Tom Hoffman, Western Pennsylvania Director for Clean Water Action, said when a company manufactures a product, very often toxic chemicals are released in that process. "In order to be able to do that you have to get a permit from the [Allegheny County] Health Department," Hoffman said. "These guidelines are the rules that they use to decide whether or not to give a permit."
Hoffman said the guidelines need to be updated because the ones currently used are old. The new guidelines are not concrete rules the County Health Department has to abide by when giving a permit to a manufacterer. They are suggestions taken into consideration when giving a permit allowing a company to release toxics. The County Board of Health will vote on adopting the guidelines on September 5th.
"It updates chemicals and their list of effects," Hoffman said, "the new guidelines have sort of a new pathway to reduce toxic emissions countywide [and] they also recognize that some some communities like the Neville Island area and Clariton have had more than their share of toxic chemical pollution."
He said the new guidelines have been the result of a two-year process involving a three-pronged committee. Hoffman called the one-third academic, one-third community and one-third business committee "blue ribbon."
The letter delivered to Fitzgerald was signed by 50 local businesses and community groups in order to show support of the updated guidelines. Hoffman said the organizations come from a broad background.
"They are small businesses from the Neville Island area, from the McKees Rocks area, from the Clariton area, Hoffman said, "A number of community groups: some deal with environmental issues, some with economic justice issues."

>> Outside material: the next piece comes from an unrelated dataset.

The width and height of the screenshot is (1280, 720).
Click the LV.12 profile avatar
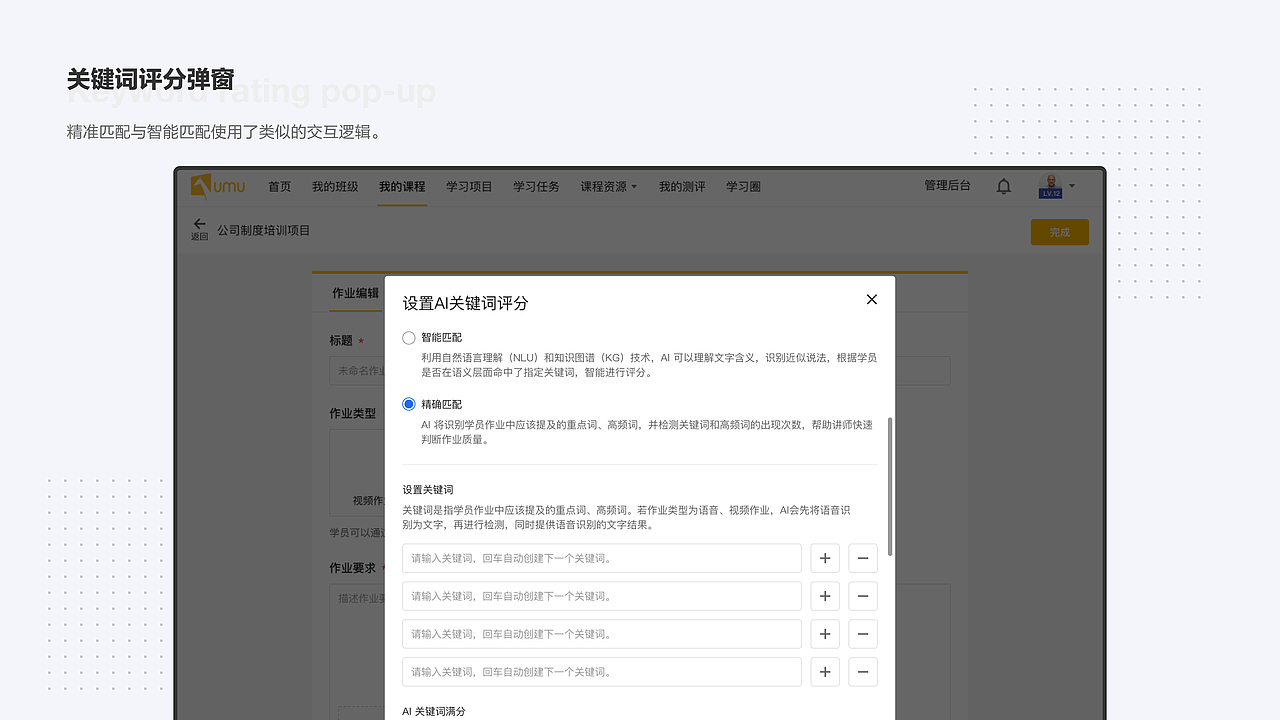point(1049,186)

One of the organizations with a more economic justice focus is Action United, who had a couple of representatives outside the courthouse. Bill Bartlett, Organizer with Action United, says the new guidelines help them fight for low and moderate income working families.
"Our members, our communities, suffer disproportionately from asthma and other respiratory illnesses and as such it's imperative that we improve these [guidelines] and this is a tremendous step forward," Bartlett said.